The Reason You Should Brown Your Butter When Baking Brownies

There's really nothing better than a brownie fresh out of the oven. You may like your brownies to be on the fudgier, chewier side while your friend may like their brownies to be somewhat reminiscent of a denser, moist cake. In the end, however, as long as it's paired with a tall glass of ice-cold milk, a brownie in any other style is just as sweet.

Although a basic, no-frills brownie is perfectly fine on its own, there's no harm in trying to improve upon this fudge-filled baked good. The canvas of a brownie is perfect for any sort of confectionary experimentation, be it topping a warm brownie square with a scoop of vanilla ice cream or preparing them in the style of  Katharine Hepburn's personal recipe (via The New York Times). You may even be one of those people who have those specialty pans that give every brownie that chewy, firm edge. Hey, we're not here to judge.

But have you ever considered browning your butter before you add it to your brownies? In case you don't know what brown butter is, it's butter whose milk solids have been separated and browned after being melted over low heat and then re-solidified. But just what makes this kind of butter so much better than the usual butter you add in your average brownie mix?

Brown butter will add more flavor to your brownies

If you have never tried brown butter before, you're probably wondering what the big deal is if you add it to your brownies. Why go through the trouble of browning your butter when you can just add the butter as it is and save yourself some time?

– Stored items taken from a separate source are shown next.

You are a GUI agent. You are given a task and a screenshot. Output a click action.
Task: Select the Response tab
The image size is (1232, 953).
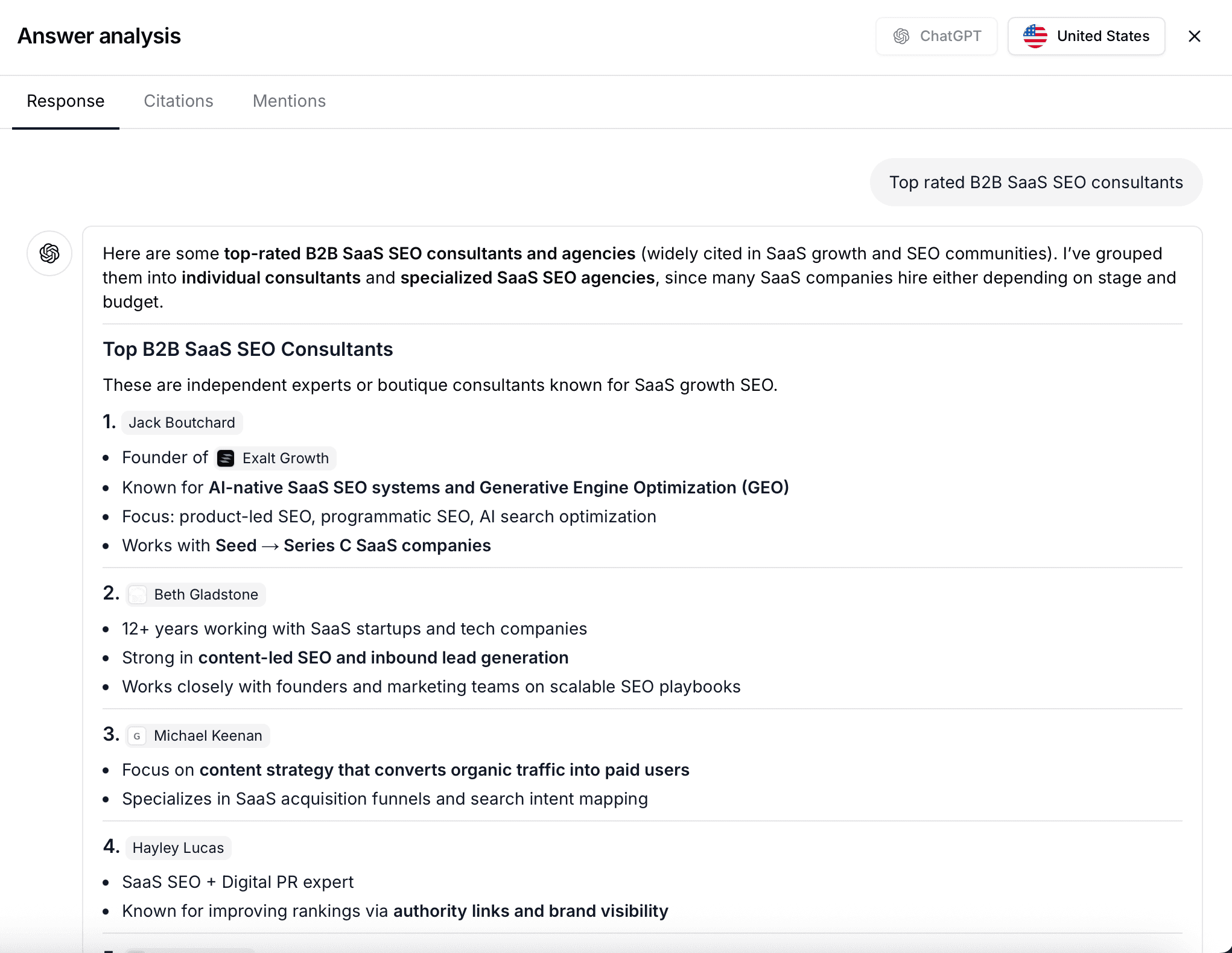[65, 101]
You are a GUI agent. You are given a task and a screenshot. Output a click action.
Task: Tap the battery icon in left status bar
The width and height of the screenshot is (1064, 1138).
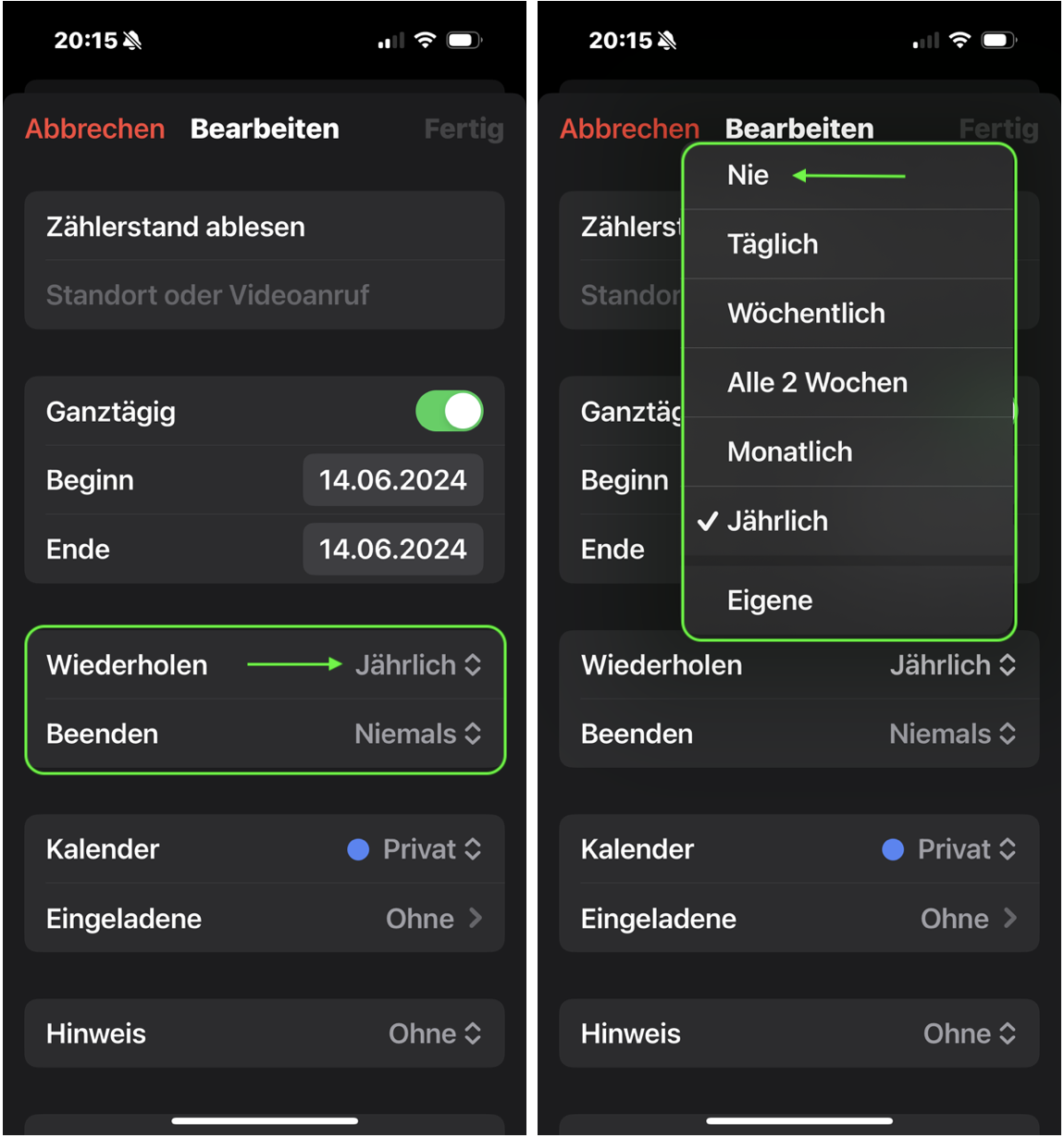[x=464, y=40]
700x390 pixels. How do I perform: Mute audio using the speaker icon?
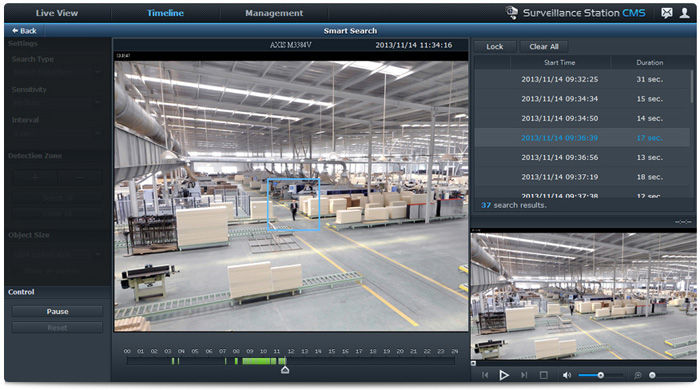click(x=567, y=375)
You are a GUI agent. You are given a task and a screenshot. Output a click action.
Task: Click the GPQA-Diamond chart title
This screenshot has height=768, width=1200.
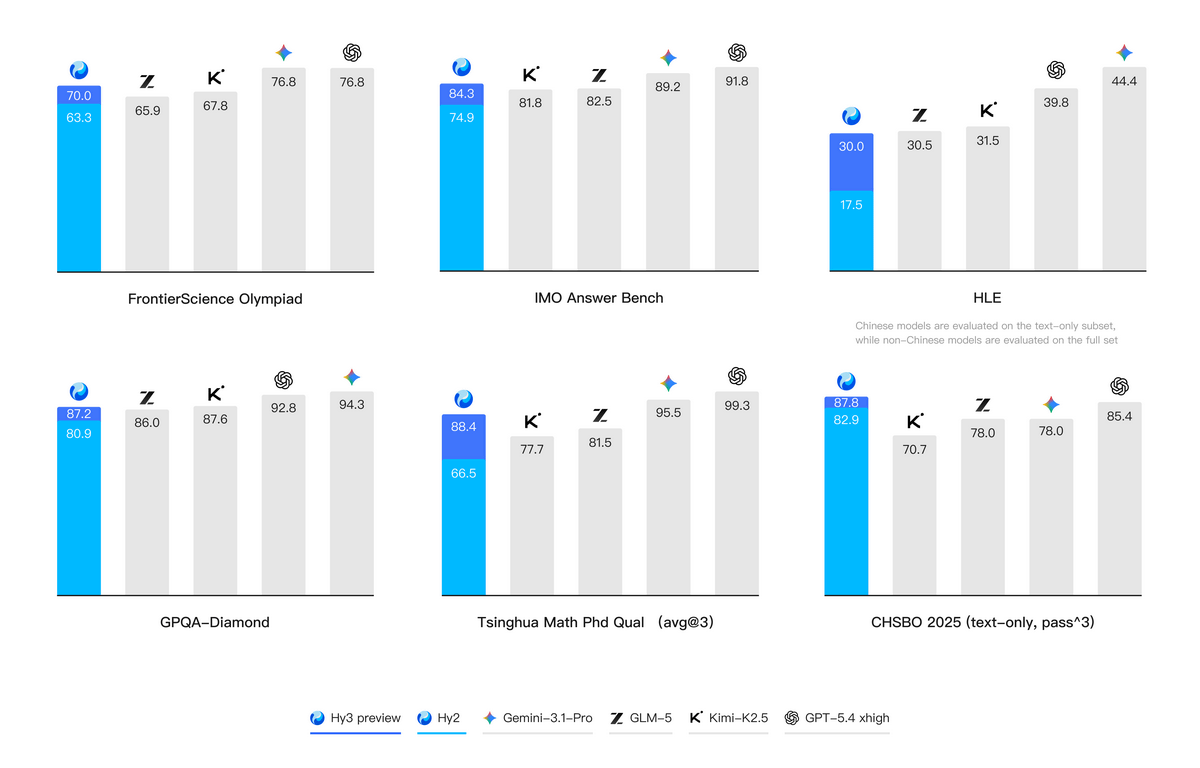click(x=215, y=622)
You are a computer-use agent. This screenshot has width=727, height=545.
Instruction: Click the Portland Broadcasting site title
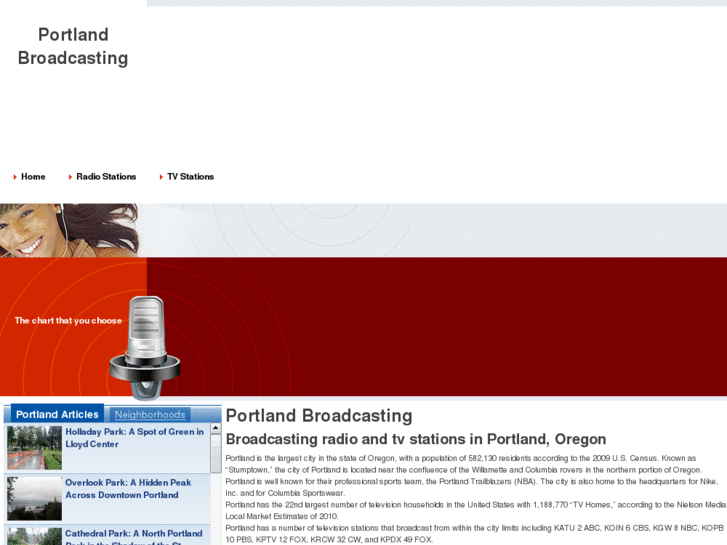pos(73,46)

Granted, there is no harm in adding plain butter to your brownies, but as RealSimple explains, you'd be missing out on plenty of extra flavor.

By adding brown butter, RealSimple elaborates, you add a rich and toasty flavor to your brownies that pairs perfectly with the gooey, melting chocolate of the final bake. SeriousEats even gives a recipe for "Brown Butter Blondies," in which the "toffee-like" flavor of the brown butter compliments the vanilla-and-brown sugar flavor profile of the blondie.

There is one small catch to making brown butter: You need to make it first. If you're not careful, or it's your first time making brown butter, then you can easily burn the milk fats and give the butter a bitter, unpleasant taste. This is nothing to worry about, however. As brown butter is generally easy to go about preparing, all you need is a bit of practice before you get the hang of it. As explained by Sally's Baking Addiction, you simply melt butter in a pan and stir it as it browns, ensuring the solids on the bottom of the pan don't burn. This can take up to eight minutes, but the flavor that develops is worth every second.

Ultimately, this is just one reason why you need to start using brown butter in brownies and beyond.